The human rights reinforce that the water provided should be of the right standard. To start any reform in Enugu state water sector, the water law needs to be passed, and the regulatory commission that needs to do all these checks has to be effective in carrying out their duties’’

Would you agree with me that there has been a disparity between the ministry of water resources and the state water board regarding operational modalities and implementation? 

Temple: I wouldn’t have the information about the disagreement between them, but the state water corporation is an agency under the state ministry of water resources. it is expected that the ministry oversees whatever activity the state water board is carrying out. 

There’s a structure in the state ministry of water resources and it consists of other agencies who also ought to report to the ministry. So there should not be a disparity or disagreement between a state ministry and an agency under it, except there are no rules guiding them. 

Should the regulatory commission be domicile directly under the state government or should it be under the ministry of water resources? 

The Enugu state water regulatory commission should report directly to the governor through the SPA who works directly with the governor, so the ministry doesn’t end up being the lawyer and the judge on its own matter. It will help checkmate the issue of sabotage or enticement from happening in the ministry. Also, the water law clearly stated the roles of the various agencies thus: ENRUWASA: supply water to rural communities State Water Board: supply water to Enugu metropolis Small Town Unit: supply water to semi-urban areas.

Should privatizing water be the next point of call or should partnership be used to ensure the availability of water in Enugu? 

Temple: Partnership is the best, leaving it to just privatization would not solve the problem.

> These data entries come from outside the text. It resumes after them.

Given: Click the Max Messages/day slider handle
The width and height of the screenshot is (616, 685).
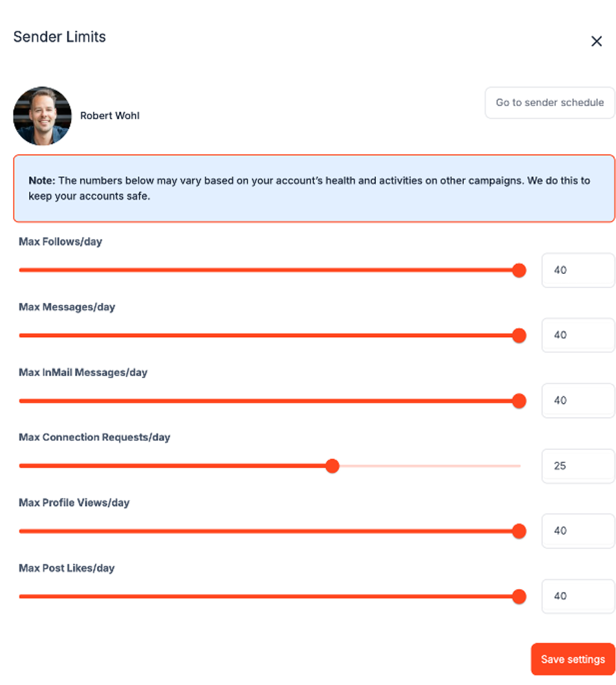Looking at the screenshot, I should 519,335.
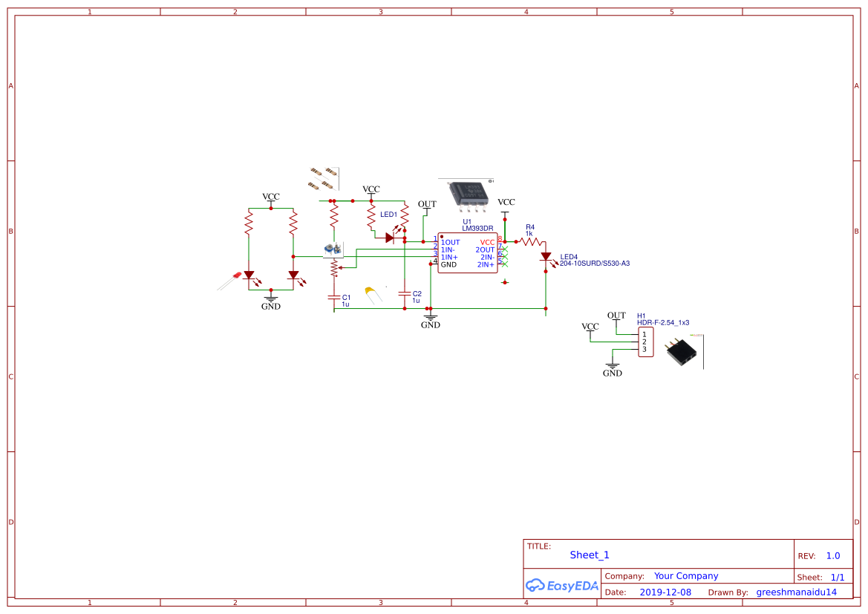The width and height of the screenshot is (868, 614).
Task: Click the greeshmanaidu14 author name
Action: [x=797, y=592]
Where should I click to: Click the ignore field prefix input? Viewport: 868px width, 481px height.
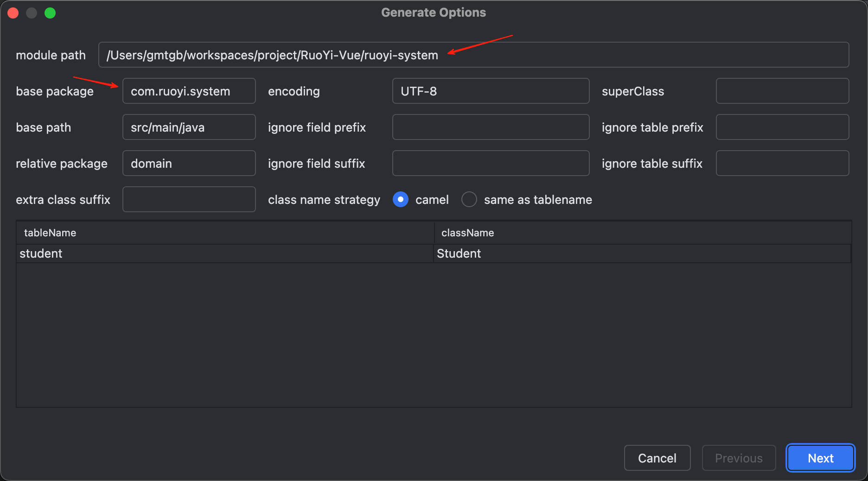(490, 127)
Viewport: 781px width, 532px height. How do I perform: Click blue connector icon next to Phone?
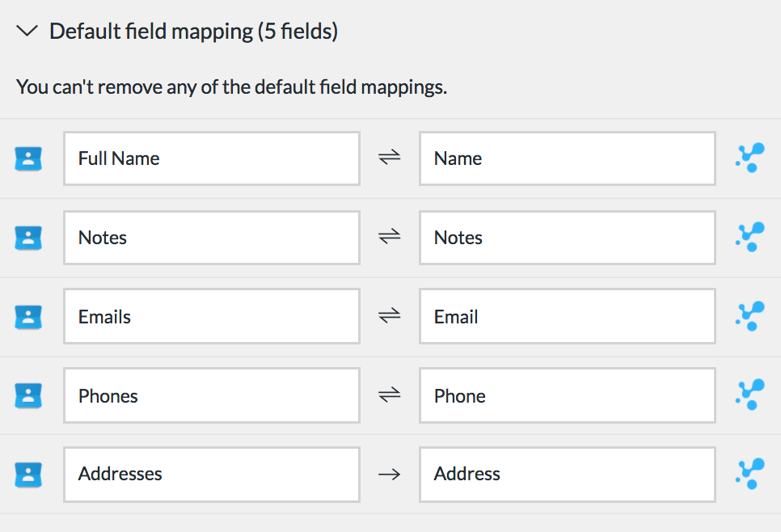[x=750, y=395]
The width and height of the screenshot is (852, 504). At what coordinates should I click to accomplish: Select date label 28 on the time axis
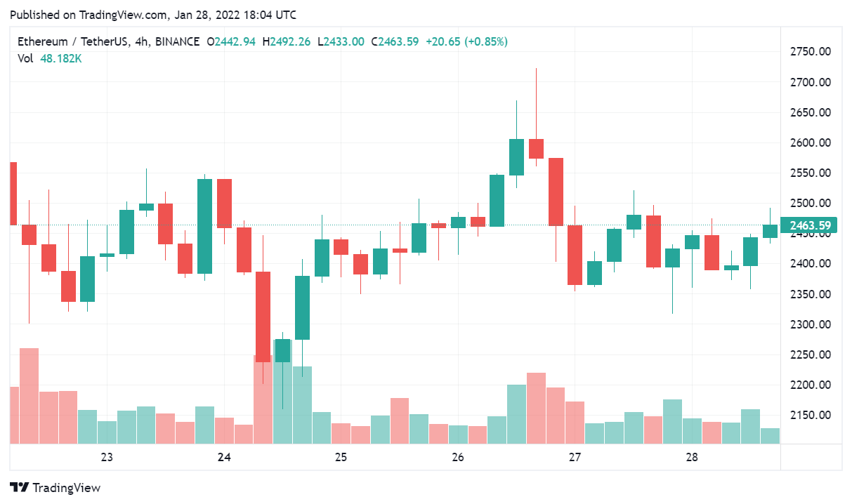(x=692, y=458)
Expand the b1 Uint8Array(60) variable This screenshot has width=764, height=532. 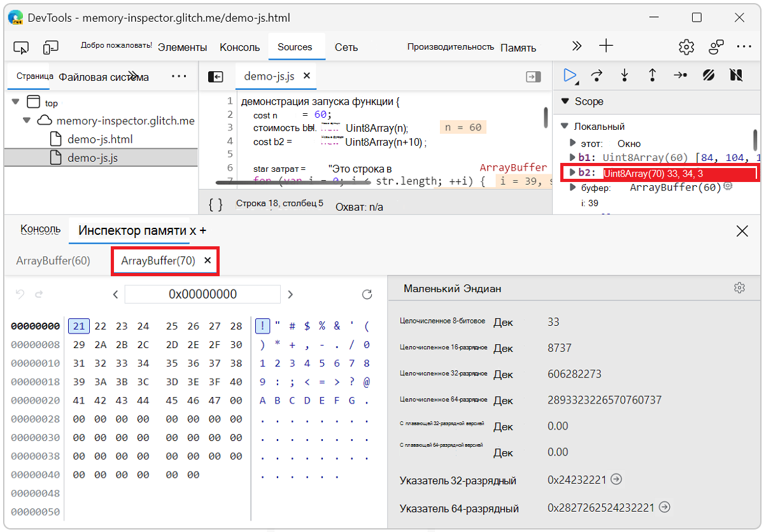(x=572, y=157)
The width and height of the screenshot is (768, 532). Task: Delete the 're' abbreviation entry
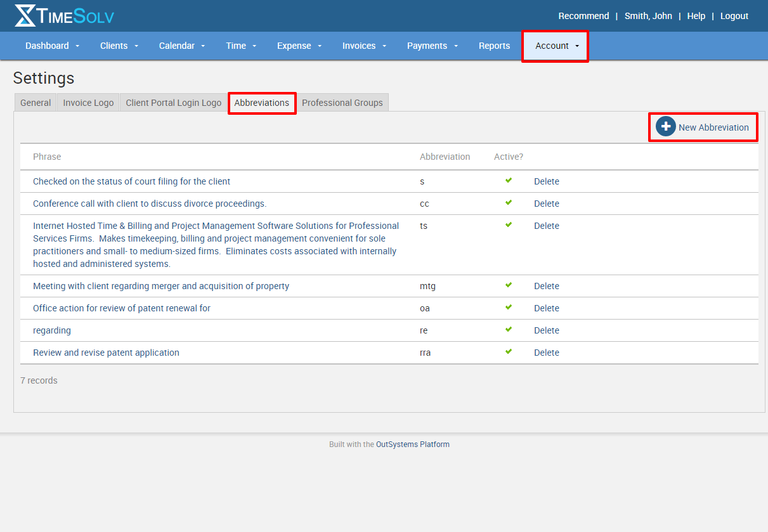[546, 330]
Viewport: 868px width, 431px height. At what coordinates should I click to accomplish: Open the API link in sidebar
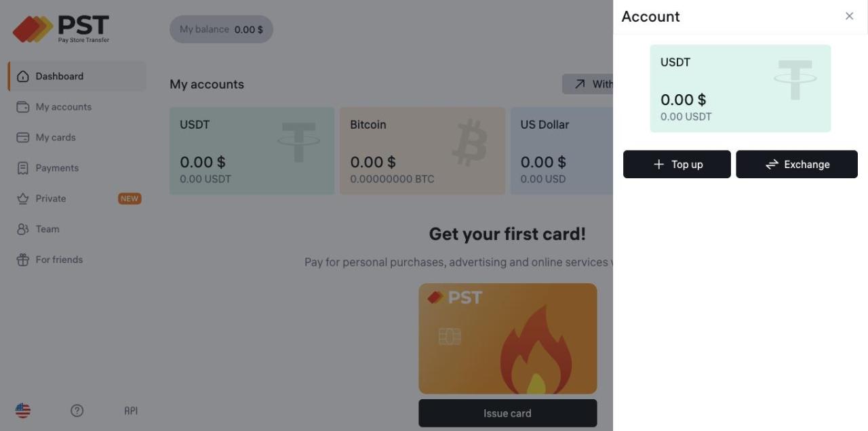pos(131,411)
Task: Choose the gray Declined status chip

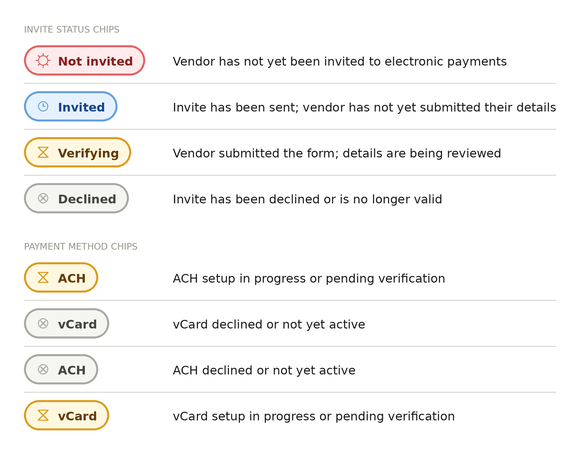Action: click(76, 198)
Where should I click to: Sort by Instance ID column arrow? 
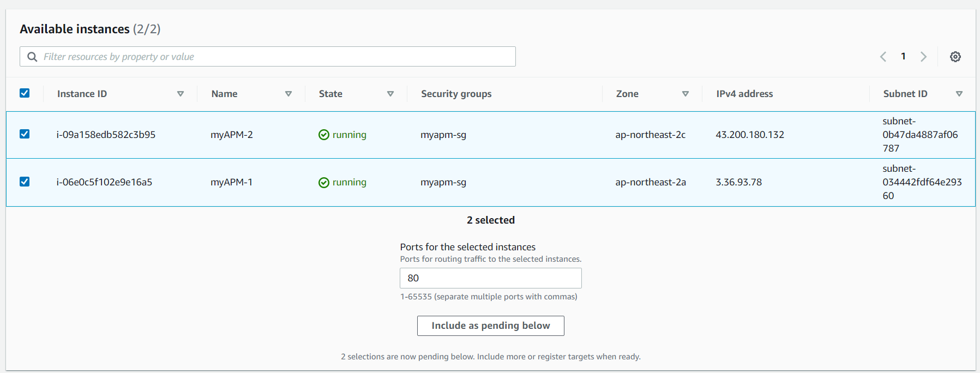pos(181,94)
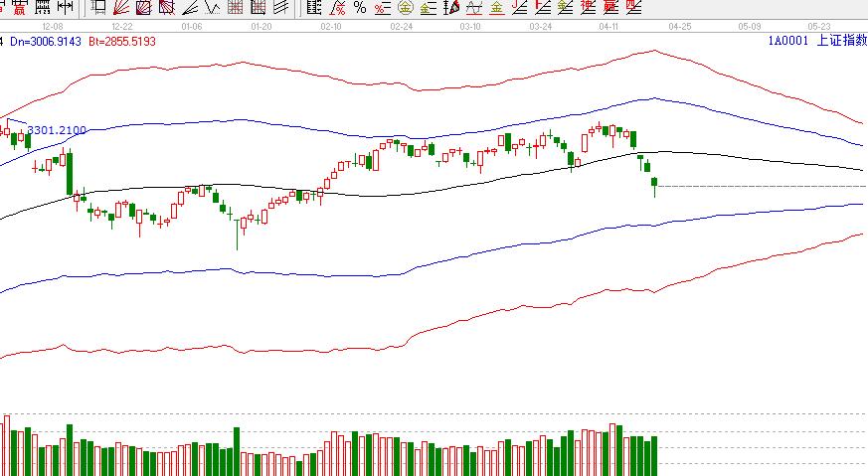
Task: Click the red 赢 toolbar icon
Action: click(20, 7)
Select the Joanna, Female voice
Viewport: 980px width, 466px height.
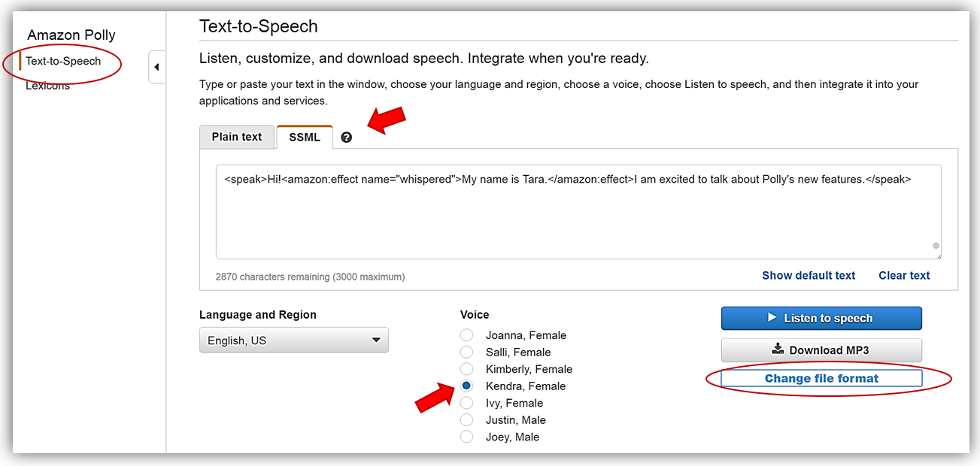tap(467, 335)
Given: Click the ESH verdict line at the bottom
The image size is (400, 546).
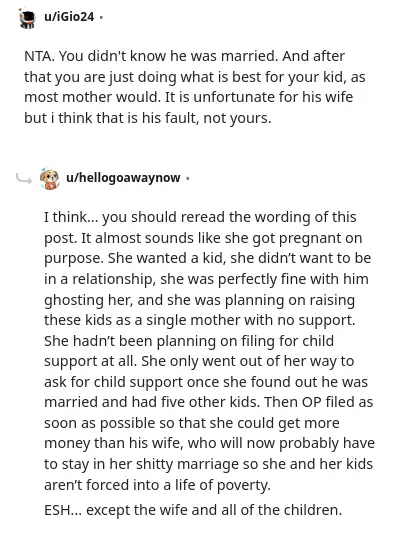Looking at the screenshot, I should [x=193, y=510].
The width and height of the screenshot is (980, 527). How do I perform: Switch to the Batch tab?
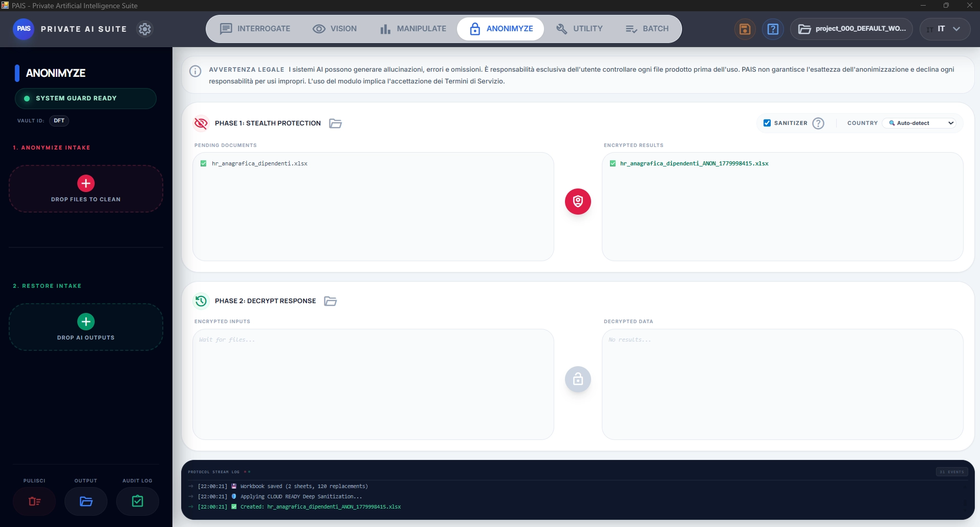point(647,29)
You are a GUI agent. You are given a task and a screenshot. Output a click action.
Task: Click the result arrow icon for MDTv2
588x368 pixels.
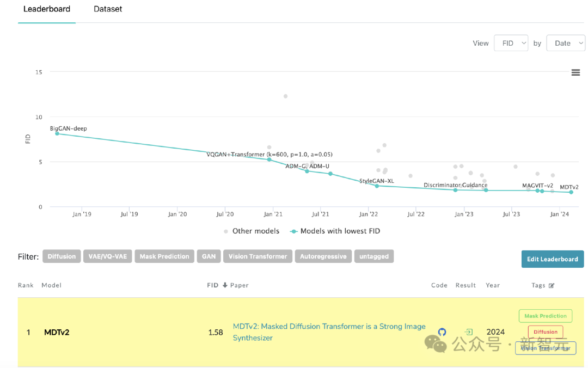(468, 332)
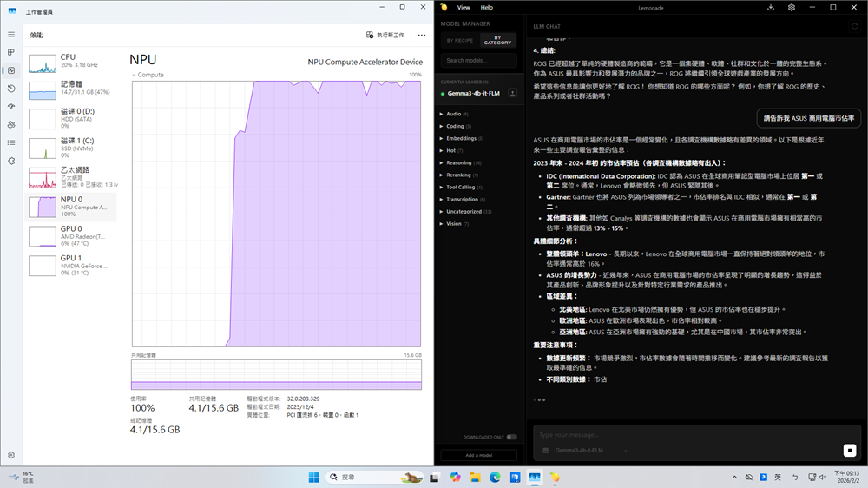
Task: Expand the Audio model category
Action: coord(454,114)
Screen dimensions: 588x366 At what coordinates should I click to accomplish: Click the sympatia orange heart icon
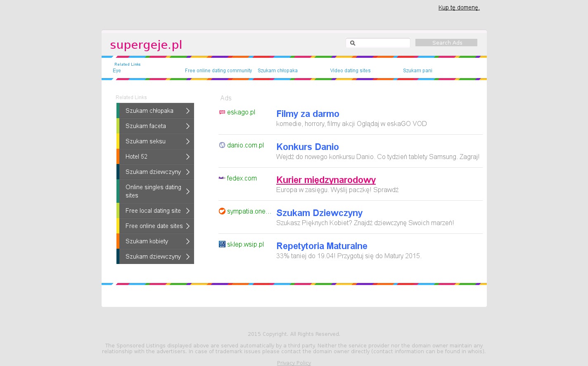[x=222, y=211]
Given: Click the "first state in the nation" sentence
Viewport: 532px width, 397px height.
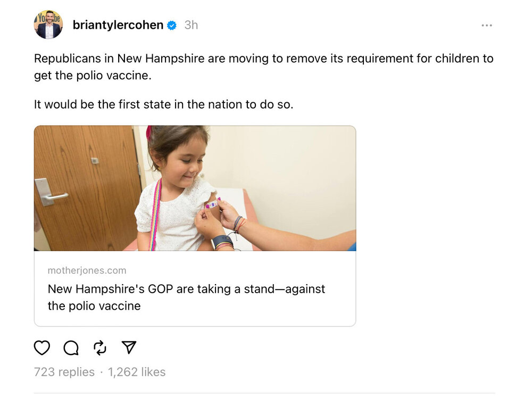Looking at the screenshot, I should pos(163,104).
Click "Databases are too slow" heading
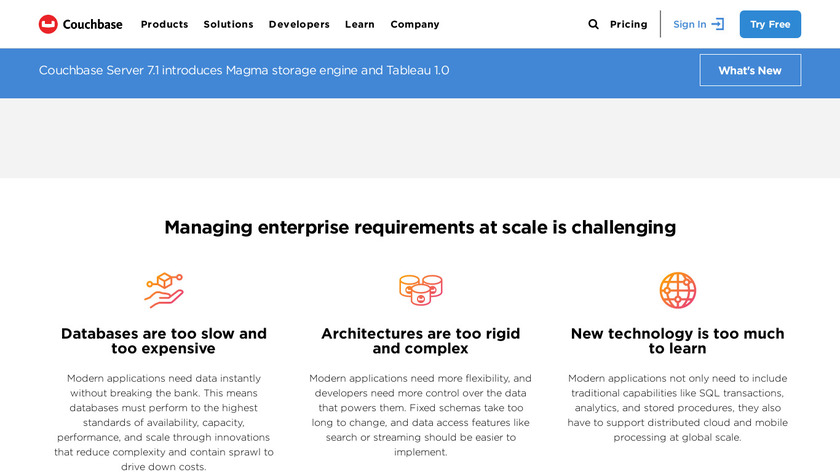This screenshot has height=472, width=840. (164, 341)
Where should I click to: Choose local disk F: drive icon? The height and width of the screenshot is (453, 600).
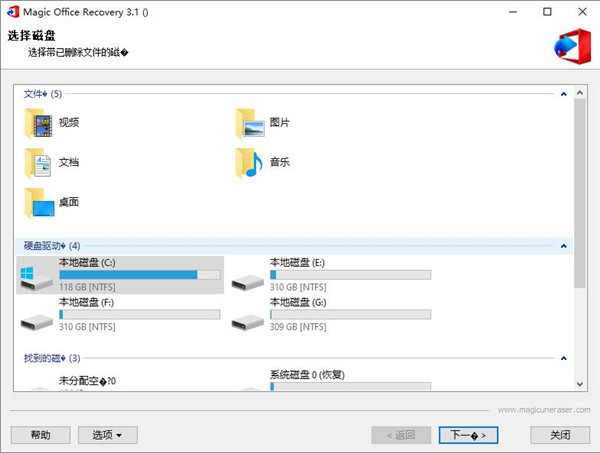37,318
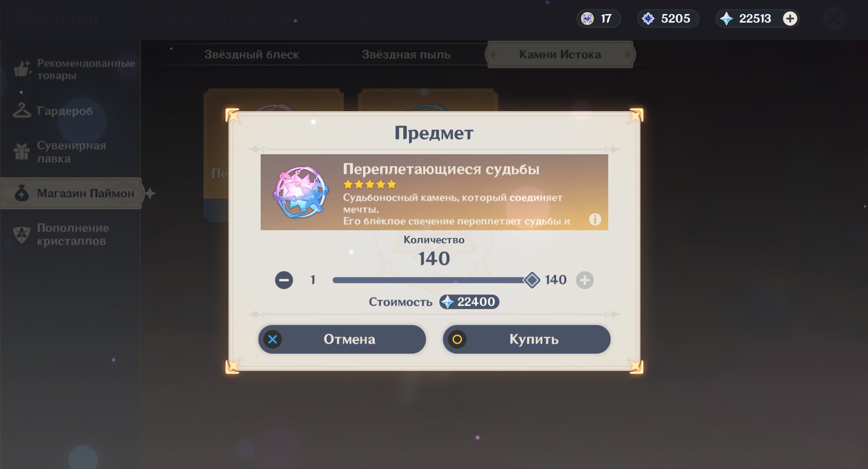Click the quantity slider diamond handle
Image resolution: width=868 pixels, height=469 pixels.
(532, 280)
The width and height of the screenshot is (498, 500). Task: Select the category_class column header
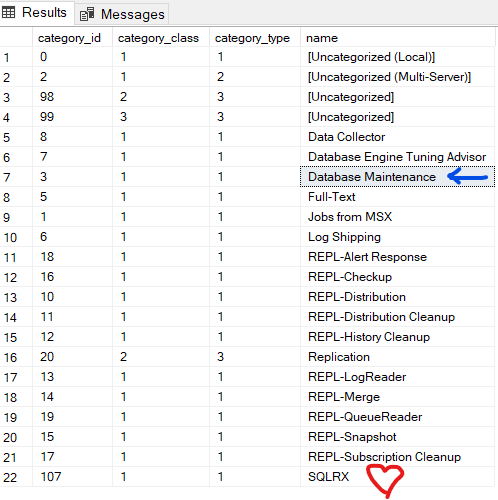coord(161,38)
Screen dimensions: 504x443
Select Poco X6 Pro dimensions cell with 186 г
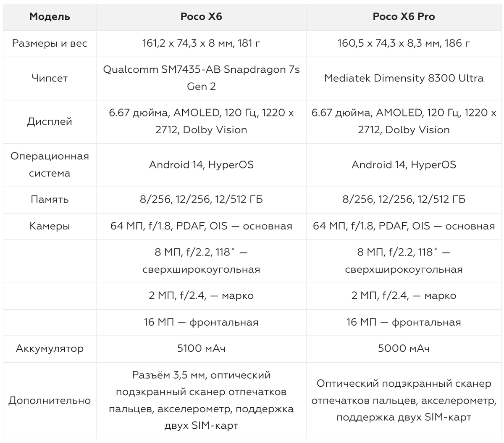(404, 43)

Looking at the PHCN he mentioned, you can see the negative impact it is having on the energy sector, there is this non-alignment between the private companies and the government in terms of provision, there’s quite a lot of mixture in the structure. I would recommend in terms of water supply is having a public-private partnership 

Response from caller

Peter from Abakpa: Everyone uses well water in Abakpa. Water supply should be privatized just like electricity, one contractor for a particular location, we all eat dirt daily.